What to produce: Return each line of the data below that contains the string "Image".

Dataset items:
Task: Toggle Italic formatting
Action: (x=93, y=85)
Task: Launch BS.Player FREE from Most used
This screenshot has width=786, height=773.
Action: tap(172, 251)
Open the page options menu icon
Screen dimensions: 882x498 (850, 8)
==
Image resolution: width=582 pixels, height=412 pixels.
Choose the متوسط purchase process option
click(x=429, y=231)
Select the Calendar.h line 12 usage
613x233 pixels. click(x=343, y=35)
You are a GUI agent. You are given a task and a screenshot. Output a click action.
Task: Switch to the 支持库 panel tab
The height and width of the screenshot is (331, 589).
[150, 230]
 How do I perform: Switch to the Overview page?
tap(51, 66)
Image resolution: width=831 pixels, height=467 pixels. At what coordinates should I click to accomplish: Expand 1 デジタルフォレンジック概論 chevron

Task answer:
Image resolution: width=582 pixels, height=412 pixels.
Image resolution: width=831 pixels, height=467 pixels. At what coordinates should I click to accomplish: Expand 1 デジタルフォレンジック概論 chevron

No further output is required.